CROSS-REFERENCE TO RELATED APPLICATIONS

This application relates to and claims the benefit of U.S. Provisional Application No. 63/089,299, filed Oct. 8, 2020 and entitled “ADAPTIVE TUNING PARAMETERS FOR A CLASSIFICATION NEURAL NETWORK”, the disclosure of which is wholly incorporated by reference in its entirety herein.

STATEMENT RE: FEDERALLY SPONSORED RESEARCH/DEVELOPMENT

Not Applicable

BACKGROUND 1. Technical Field

The present disclosure is directed to neural networks and sensor signal detection, and more specifically to adaptive tuning parameters for a classification neural network.

2. Related Art

Conventional data processor devices have the capability of performing numerous operations in a short period of time, and so are well suited for capturing real-time signals from an environment and converting the same to a stream of digital data. For instance, audio signal captured by a microphone and transduced to an analog electrical signal thereby may be converted to a sequence of data that correspond to numerical voltage values of such analog electrical signal at discrete time intervals. These digital audio data streams may be readily transferred from one device to another, replayed, and manipulated as desired with digital signal processing algorithms. Deriving further meaning from such digital audio data, such as recognizing uttered words captured in the recorded audio, requires further processing.

Artificial neural networks is one possible modality that has been implemented with success for not only speech recognition, but a wide range of digitally captured real-world information such as static images, moving images (video), and so on. In the most basic form, a neural network is understood to be a set of interconnected information processing nodes organized as an input layer, one or more hidden layers, and an output layer. Each node is defined by the input thereto, weights applied to that input, a threshold to activate the next node based on the input/weight, and its output. A wide network of such nodes can be configured and trained to recognize the higher-level content from an input of the underlying data.

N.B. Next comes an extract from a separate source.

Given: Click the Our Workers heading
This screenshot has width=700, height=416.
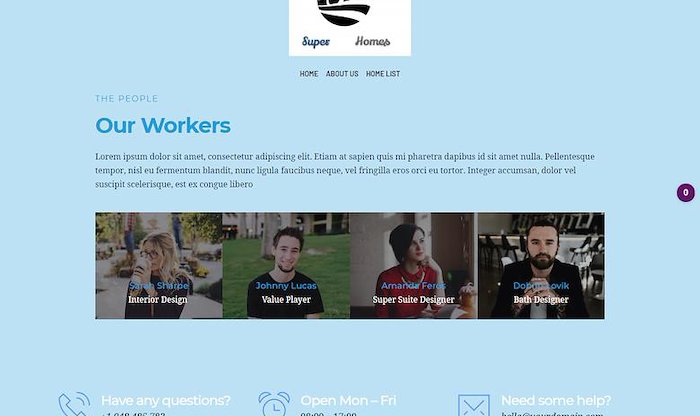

Such artificial intelligence deep learning neural networks utilized for command/keyword spotting based on classification detection are understood to achieve superior performance over conventional Hidden Markov Model (HMM) based solutions. Deep learning-based recognition algorithms are configured to maximize accuracy and/or minimize log-likelihood loss, though further performance improvements are possible with successful class detection. The output of the neural network is a probability score that quantifies the likelihood of the correct class being detected. The final classification decision is based upon a selection of the class that scores the highest probability. In order to confirm the classification decision, a secondary test may be performed where the selected class must exceed a preset detection threshold T. This secondary test is performed to strike an appropriate balance between a high detection rate/hit rate, and a low false alarm detection rate.

In the context of speech recognition, class detection may be performed in a wide range of varying acoustic environments that have different mixes of ambient noise, background music, reverberant rooms, and so forth. Setting a preset detection threshold (T) that works under all conditions is challenging and presetting a detection threshold to a single value in an attempt to cover varying ambient conditions is a suboptimal solution. Accordingly, there is a need in the art for adaptive tuning parameters for a classification neural network.

BRIEF SUMMARY

In accordance with the embodiments of the present disclosure, a neural network is configured to detect a class and the operating ambient conditions to adaptively set the detection threshold (T), as well as other parameters of the neural network. The value of the detection threshold (T) is understood to be lowered or increased depending on the operating ambient conditions. In order to maximize the detection rate of the class while minimizing false detections, the detection threshold (T) may be set to a higher value if ambient noise is weak, while the detection threshold (T) may be set to a lower value for adverse ambient conditions.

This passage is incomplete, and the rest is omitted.